▶ Work to be completed
Duplicate the records that open with the line containing "Where should I click to: Click the Script" and close with the line containing "tap(518, 73)", both included, and leave out everything else.

▶ Rows
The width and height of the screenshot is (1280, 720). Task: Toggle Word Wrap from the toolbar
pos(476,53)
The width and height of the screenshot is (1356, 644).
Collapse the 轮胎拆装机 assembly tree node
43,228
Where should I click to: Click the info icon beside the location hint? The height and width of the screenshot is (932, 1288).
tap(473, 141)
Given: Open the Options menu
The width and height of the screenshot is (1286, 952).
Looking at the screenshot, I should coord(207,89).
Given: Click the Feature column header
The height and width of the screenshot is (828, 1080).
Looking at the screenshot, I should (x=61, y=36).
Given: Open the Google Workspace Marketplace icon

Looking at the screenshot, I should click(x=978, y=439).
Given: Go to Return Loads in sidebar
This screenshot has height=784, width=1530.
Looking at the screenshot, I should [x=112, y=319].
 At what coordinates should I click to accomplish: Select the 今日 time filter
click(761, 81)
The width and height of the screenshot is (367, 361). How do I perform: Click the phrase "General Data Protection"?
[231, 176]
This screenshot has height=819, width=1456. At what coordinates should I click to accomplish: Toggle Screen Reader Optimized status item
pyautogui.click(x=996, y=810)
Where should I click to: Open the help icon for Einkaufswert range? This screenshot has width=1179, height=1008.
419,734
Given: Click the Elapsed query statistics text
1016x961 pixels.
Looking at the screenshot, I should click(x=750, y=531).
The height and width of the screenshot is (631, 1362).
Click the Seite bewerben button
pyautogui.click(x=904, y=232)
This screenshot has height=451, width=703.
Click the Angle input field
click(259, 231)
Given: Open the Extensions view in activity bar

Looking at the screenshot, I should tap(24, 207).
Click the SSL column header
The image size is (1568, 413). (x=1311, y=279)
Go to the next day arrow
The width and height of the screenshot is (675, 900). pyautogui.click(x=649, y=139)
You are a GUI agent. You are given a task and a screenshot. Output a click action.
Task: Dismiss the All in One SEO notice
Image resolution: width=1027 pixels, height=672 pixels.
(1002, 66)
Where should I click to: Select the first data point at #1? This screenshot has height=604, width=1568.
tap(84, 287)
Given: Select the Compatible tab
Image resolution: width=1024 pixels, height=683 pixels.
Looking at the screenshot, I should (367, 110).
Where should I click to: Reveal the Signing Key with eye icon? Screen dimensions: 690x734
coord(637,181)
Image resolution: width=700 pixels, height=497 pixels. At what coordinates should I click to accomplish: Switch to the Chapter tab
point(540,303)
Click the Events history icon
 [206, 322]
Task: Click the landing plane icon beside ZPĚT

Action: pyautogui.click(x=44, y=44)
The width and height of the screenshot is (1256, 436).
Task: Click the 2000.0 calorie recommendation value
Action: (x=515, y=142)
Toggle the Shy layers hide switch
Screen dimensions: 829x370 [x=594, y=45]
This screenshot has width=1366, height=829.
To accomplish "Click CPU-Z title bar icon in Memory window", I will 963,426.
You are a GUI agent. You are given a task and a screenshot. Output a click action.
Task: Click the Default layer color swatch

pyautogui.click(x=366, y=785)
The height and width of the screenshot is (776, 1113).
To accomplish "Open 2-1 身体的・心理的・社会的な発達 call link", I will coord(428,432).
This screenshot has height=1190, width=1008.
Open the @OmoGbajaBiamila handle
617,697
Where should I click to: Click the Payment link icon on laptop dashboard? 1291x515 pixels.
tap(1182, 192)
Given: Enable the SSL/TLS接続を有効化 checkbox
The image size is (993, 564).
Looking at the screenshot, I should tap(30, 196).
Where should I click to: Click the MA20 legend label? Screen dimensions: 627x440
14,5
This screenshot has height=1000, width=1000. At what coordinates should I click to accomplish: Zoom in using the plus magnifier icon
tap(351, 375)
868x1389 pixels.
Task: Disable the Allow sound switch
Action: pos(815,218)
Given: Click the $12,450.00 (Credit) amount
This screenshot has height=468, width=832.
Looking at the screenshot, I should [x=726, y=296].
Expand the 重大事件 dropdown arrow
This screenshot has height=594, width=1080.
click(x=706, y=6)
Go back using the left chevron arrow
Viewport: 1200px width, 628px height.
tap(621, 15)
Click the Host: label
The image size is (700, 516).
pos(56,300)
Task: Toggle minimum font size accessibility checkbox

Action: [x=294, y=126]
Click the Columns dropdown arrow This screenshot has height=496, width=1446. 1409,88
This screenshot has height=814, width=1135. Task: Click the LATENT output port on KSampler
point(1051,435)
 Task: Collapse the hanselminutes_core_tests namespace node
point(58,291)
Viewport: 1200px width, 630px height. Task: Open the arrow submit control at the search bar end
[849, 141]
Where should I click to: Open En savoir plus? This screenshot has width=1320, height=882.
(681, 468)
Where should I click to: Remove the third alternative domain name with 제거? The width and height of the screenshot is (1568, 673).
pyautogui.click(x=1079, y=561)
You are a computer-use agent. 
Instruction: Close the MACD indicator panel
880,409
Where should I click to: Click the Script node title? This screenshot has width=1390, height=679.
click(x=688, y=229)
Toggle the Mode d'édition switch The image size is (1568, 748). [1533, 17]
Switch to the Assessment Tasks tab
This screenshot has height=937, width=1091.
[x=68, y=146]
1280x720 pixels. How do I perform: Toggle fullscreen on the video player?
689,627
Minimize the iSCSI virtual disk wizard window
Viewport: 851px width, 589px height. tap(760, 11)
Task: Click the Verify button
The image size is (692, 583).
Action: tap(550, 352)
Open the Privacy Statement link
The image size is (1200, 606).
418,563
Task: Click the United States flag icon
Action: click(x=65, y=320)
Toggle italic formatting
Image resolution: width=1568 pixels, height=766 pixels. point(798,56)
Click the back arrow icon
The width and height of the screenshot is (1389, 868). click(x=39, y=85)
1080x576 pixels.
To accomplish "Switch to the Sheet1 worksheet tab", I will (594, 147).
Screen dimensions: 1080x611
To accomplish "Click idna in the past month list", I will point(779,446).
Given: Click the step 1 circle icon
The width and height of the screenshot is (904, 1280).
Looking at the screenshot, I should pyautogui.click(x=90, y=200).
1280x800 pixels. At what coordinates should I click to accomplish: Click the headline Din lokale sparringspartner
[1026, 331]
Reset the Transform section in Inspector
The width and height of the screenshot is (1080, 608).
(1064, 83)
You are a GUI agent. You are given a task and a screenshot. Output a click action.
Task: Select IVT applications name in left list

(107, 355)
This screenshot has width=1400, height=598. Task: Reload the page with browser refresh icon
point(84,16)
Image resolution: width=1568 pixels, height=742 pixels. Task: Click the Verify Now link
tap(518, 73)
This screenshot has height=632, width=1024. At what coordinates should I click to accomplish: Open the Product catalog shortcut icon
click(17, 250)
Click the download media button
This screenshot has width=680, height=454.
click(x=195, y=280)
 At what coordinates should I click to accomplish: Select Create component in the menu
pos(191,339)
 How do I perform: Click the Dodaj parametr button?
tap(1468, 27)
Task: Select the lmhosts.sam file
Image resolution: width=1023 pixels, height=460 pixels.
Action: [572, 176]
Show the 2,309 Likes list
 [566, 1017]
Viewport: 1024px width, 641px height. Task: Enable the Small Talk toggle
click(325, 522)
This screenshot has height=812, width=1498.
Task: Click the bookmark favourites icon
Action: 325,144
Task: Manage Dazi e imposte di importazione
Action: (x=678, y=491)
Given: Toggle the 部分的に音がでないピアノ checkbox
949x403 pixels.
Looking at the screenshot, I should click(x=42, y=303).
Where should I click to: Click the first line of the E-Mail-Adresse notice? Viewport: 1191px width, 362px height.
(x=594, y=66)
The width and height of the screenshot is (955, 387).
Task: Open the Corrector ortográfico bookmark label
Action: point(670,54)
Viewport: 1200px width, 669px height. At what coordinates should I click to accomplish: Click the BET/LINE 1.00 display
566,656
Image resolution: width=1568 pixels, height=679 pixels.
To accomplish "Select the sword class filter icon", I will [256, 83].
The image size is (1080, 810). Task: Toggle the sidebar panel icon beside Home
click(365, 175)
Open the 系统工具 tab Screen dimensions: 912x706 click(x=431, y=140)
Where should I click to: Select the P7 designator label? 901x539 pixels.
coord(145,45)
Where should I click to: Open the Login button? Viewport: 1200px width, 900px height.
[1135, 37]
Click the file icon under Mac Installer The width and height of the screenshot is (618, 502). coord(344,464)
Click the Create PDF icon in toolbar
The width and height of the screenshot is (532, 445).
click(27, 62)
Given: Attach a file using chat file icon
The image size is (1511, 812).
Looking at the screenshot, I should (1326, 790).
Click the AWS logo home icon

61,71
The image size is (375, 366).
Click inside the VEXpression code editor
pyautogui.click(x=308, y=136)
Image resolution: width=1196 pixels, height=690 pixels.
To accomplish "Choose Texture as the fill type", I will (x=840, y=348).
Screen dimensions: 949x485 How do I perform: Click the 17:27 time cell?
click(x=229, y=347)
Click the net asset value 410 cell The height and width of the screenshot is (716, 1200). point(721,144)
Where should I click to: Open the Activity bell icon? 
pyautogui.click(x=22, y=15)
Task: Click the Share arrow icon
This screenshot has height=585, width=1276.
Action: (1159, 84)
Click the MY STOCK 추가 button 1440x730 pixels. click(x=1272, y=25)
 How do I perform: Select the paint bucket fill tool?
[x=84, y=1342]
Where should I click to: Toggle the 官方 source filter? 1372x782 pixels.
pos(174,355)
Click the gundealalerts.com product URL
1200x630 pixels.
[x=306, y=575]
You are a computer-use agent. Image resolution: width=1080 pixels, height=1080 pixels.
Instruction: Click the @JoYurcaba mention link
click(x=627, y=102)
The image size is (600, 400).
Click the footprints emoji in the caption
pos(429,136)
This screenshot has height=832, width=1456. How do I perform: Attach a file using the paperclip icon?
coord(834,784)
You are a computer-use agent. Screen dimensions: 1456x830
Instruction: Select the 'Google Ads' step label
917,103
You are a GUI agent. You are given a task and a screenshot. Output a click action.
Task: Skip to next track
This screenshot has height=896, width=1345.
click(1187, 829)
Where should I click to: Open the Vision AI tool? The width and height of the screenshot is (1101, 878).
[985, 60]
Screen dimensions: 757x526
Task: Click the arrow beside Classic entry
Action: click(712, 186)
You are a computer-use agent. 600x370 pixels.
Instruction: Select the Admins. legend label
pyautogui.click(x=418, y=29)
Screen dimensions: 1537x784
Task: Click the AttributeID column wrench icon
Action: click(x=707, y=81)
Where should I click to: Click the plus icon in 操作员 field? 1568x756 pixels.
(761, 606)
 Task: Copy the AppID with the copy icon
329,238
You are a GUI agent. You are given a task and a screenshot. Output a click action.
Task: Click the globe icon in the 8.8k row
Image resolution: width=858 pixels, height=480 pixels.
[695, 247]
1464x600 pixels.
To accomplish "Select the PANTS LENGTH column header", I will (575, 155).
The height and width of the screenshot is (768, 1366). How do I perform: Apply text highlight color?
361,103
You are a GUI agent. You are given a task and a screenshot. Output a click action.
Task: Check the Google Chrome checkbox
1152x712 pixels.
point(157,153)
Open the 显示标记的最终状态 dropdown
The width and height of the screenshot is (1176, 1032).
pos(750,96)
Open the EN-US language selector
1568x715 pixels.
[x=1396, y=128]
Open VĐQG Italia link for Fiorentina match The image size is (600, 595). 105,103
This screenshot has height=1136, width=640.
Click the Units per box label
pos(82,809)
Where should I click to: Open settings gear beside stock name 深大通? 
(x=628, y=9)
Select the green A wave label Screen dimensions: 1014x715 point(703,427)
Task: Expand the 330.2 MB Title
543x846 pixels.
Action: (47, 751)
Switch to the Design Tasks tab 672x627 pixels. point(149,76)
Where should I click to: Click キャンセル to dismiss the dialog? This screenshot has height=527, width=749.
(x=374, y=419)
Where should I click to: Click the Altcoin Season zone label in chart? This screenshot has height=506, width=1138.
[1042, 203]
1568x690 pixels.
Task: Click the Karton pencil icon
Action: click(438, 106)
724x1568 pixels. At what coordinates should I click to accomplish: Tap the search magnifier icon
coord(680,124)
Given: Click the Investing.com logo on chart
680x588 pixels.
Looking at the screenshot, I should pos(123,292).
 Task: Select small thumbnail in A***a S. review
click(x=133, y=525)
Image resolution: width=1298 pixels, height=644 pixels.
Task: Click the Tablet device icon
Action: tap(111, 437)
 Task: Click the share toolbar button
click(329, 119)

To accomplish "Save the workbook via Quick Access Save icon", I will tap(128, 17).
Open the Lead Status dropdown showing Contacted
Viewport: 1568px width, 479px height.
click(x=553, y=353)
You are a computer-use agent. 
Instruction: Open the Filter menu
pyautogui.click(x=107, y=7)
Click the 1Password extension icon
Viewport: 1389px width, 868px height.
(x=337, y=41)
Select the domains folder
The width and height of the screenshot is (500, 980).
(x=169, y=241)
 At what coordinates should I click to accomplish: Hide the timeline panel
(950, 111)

▶ Output
Where should I click to: Click the Script node title? This screenshot has width=1390, height=679.
click(x=688, y=229)
Toggle the Mode d'édition switch The image size is (1568, 748). [1533, 17]
Switch to the Assessment Tasks tab
This screenshot has height=937, width=1091.
[x=68, y=146]
1280x720 pixels. How do I perform: Toggle fullscreen on the video player?
689,627
Minimize the iSCSI virtual disk wizard window
Viewport: 851px width, 589px height. tap(760, 11)
Task: Click the Verify button
The image size is (692, 583).
Action: tap(550, 352)
Open the Privacy Statement link
The image size is (1200, 606).
418,563
Task: Click the United States flag icon
Action: click(x=65, y=320)
Toggle italic formatting
Image resolution: width=1568 pixels, height=766 pixels. point(798,56)
Click the back arrow icon
The width and height of the screenshot is (1389, 868). click(x=39, y=85)
1080x576 pixels.
To accomplish "Switch to the Sheet1 worksheet tab", I will (594, 147).
Screen dimensions: 1080x611
To accomplish "Click idna in the past month list", I will point(779,446).
Given: Click the step 1 circle icon
The width and height of the screenshot is (904, 1280).
Looking at the screenshot, I should pyautogui.click(x=90, y=200).
1280x800 pixels. At what coordinates should I click to accomplish: Click the headline Din lokale sparringspartner
[1026, 331]
Reset the Transform section in Inspector
The width and height of the screenshot is (1080, 608).
(1064, 83)
You are a GUI agent. You are given a task and a screenshot. Output a click action.
Task: Select IVT applications name in left list

(107, 355)
This screenshot has width=1400, height=598. Task: Reload the page with browser refresh icon
point(84,16)
Image resolution: width=1568 pixels, height=742 pixels. Task: Click the Verify Now link
tap(518, 73)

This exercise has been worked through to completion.